Things are like this: I am trying to do convolution of two 6-dimention tensor with tensor expression, and I first let them do im2col, then i do padding and matrix multiplication. After all, I trun the result to 6-dimension tensor again. Here is my code of computation definition:
data = tvm.te.placeholder((1, 4, 7, 7, 1, 16), dtype="int8", name="data")
kernel = tvm.te.placeholder((4, 4, 3, 3, 16, 16), dtype="int8", name="kernel")
ishape = topi.utils.get_const_tuple(data.shape)
kshape = topi.utils.get_const_tuple(kernel.shape)
input_channel = ishape[1] * ishape[5]
output_channel = kshape[0] * kshape[4]
window_size = kshape[2] * kshape[3]
oheight = topi.utils.get_const_int((data.shape[2] - kernel.shape[2]) + 1)
owidth = topi.utils.get_const_int((data.shape[3] - kernel.shape[3]) + 1)

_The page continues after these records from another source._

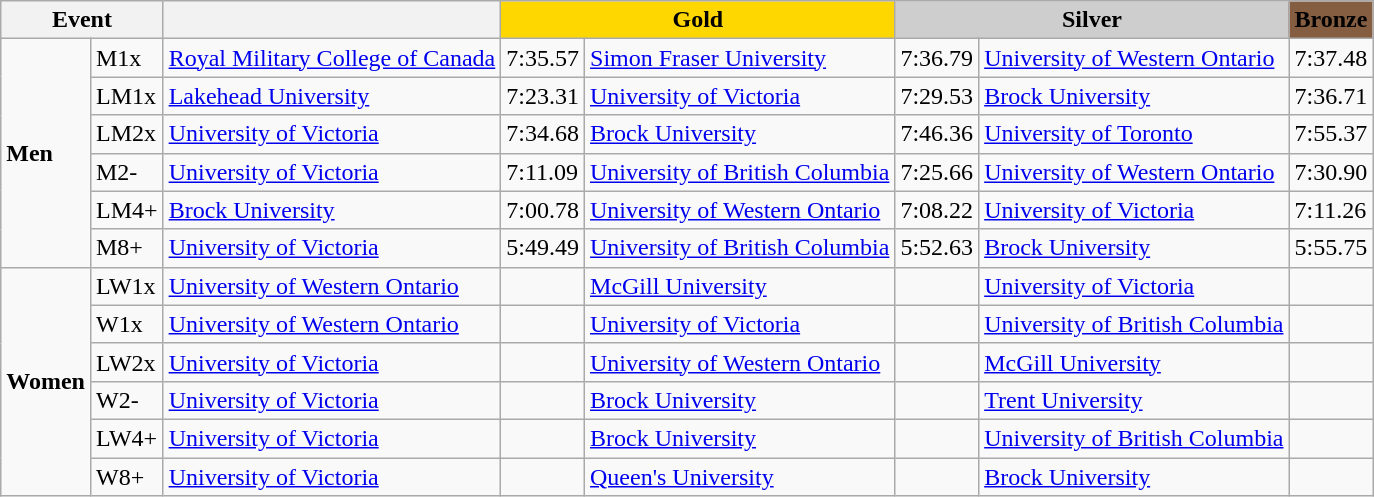
Bronze (1331, 20)
5:52.63 (937, 248)
7:11.09 (543, 172)
5:49.49 (543, 248)
Women (46, 381)
7:34.68 (543, 134)
LM1x (126, 96)
M8+ (126, 248)
7:29.53 (937, 96)
Queen's University (740, 477)
M1x (126, 58)
W2- (126, 400)
7:25.66 (937, 172)
LM2x (126, 134)
5:55.75 (1331, 248)
Event (82, 20)
7:36.71 (1331, 96)
LW1x (126, 286)
7:36.79 (937, 58)
Trent University (1134, 400)
LW2x (126, 362)
Simon Fraser University (740, 58)
W8+ (126, 477)
7:00.78 (543, 210)
7:35.57 (543, 58)
LW4+ (126, 438)
University of Toronto (1134, 134)
Silver (1092, 20)
7:55.37 (1331, 134)
Men (46, 153)
7:08.22 (937, 210)
7:37.48 (1331, 58)
7:11.26 (1331, 210)
W1x (126, 324)
7:46.36 (937, 134)
Royal Military College of Canada (332, 58)
7:30.90 (1331, 172)
7:23.31 (543, 96)
Lakehead University (332, 96)
LM4+ (126, 210)
Gold (698, 20)
M2- (126, 172)
Return the [X, Y] coordinate for the center point of the cell that contains the specified text.  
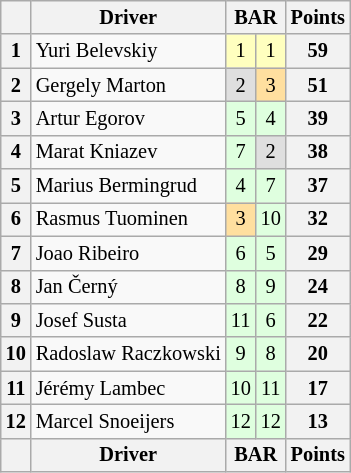
59 [318, 51]
13 [318, 421]
Radoslaw Raczkowski [128, 354]
17 [318, 388]
37 [318, 186]
32 [318, 219]
20 [318, 354]
Marcel Snoeijers [128, 421]
22 [318, 320]
Marat Kniazev [128, 152]
Jérémy Lambec [128, 388]
24 [318, 287]
39 [318, 118]
Josef Susta [128, 320]
38 [318, 152]
Rasmus Tuominen [128, 219]
Yuri Belevskiy [128, 51]
51 [318, 85]
29 [318, 253]
Gergely Marton [128, 85]
Artur Egorov [128, 118]
Joao Ribeiro [128, 253]
Jan Černý [128, 287]
Marius Bermingrud [128, 186]
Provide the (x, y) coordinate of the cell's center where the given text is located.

oshape = (data.shape[0], kernel.shape[0], oheight, owidth, data.shape[4], kernel.shape[4])
mdata = te.compute(
(oheight*owidth, input_channel * window_size),
lambda i, j: data[0, (j % input_channel) // ishape[5], i // owidth + (j // input_channel) // kshape[2], i % owidth + (j // input_channel) % kshape[2], 0, (j // input_channel) % ishape[5]],
name="mdata"
)
if (oheight*owidth)%16 == 0:
padded_length = oheight*owidth
else:
padded_length = ((oheight*owidth)//16+1)*16
mdata_pad = te.compute(
(padded_length, input_channel * window_size),
lambda i, j: te.if_then_else(
(i < oheight*owidth),
mdata[i, j],
0
),
name="mdata_pad",
tag="mdata_pad"
)
mkernel = te.compute(
(output_channel, input_channel * window_size),
lambda i, j: kernel[i//kshape[4], (j%input_channel)//kshape[5], (j//input_channel)//kshape[2], (j//input_channel)%kshape[2], i%kshape[4], (j%input_channel)%kshape[5]],
name="mkernel"
)
k = te.reduce_axis((0, input_channel * window_size), name="k")
middle = te.compute(
(padded_length, output_channel),
lambda i, j: te.sum(
mdata_pad[i, k].astype("int32")*mkernel[j, k].astype("int32"),
axis=[k]
),
name="middle"
)
middle_unpad = te.compute(
(oheight*owidth, output_channel),
lambda i, j: middle[i, j],
name="middle_unpad"
)
out = te.compute(
oshape,
lambda no, co, h, w, ni, ci: middle_unpad[(no*oshape[4] + ni)*oheight*owidth+h*owidth+w, co*oshape[5] + ci],
name="out"
)
Now I created the schedule of computation above
s = te.create_schedule(out.op)
code = tvm.lower(s, [data, kernel, out], simple_mode=True)
print(code)
And I got tir, but the shape of middle_pad seem to have something wrong, it should be (32, 576), but the tir got (25, 576). I did not see middle_unpad either. Here is the tir:
for (i: int32, 0, 25) {
for (j: int32, 0, 576) {
mdata[((i*576) + j)] = (int8*)data_2[((((((floordiv(floormod(j, 64), 16)*784) + (floordiv(j, 192)*112)) + (floordiv(i, 5)*112)) + (floordiv(floormod(j, 192), 64)*16)) + (floormod(i, 5)*16)) + floordiv(j, 64))]
}
}
for (i_1: int32, 0, 25) {
for (j_1: int32, 0, 576) {
mdata_pad[((i_1*576) + j_1)] = cast(int32, (int8*)mdata[((i_1*576) + j_1)])
}
}
for (i_2: int32, 0, 64) {
for (j_2: int32, 0, 576) {
mdata[((i_2*576) + j_2)] = (int8*)kernel_2[(((((floordiv(i_2, 16)*9216) + (floordiv(floormod(j_2, 64), 16)*2304)) + (floordiv(j_2, 64)*256)) + (floormod(i_2, 16)*16)) + floormod(j_2, 16))]
}
}
for (i_3: int32, 0, 25) {
for (j_3: int32, 0, 64) {
middle[((i_3*64) + j_3)] = 0
for (k: int32, 0, 576) {
middle[((i_3*64) + j_3)] = ((int32*)middle[((i_3*64) + j_3)] + ((int32*)mdata_pad[((i_3*576) + k)]*cast(int32, (int8*)mdata[((j_3*576) + k)])))
}
}
}
for (co: int32, 0, 4) {
for (h: int32, 0, 5) {
for (w: int32, 0, 5) {
for (ci: int32, 0, 16) {
out_2[((((co*400) + (h*80)) + (w*16)) + ci)] = (int32*)middle[((((h*320) + (w*64)) + (co*16)) + ci)]
}
}
}
}
}
Also I think there is something wrong with mkernel, the third iteration should be mkernel, but it is mdata. I guess there should be some rules that multiple tensor expression lowering should follow, but I have not see any tutorials talk about this. If anyone have any idea about this, please help me, thank you!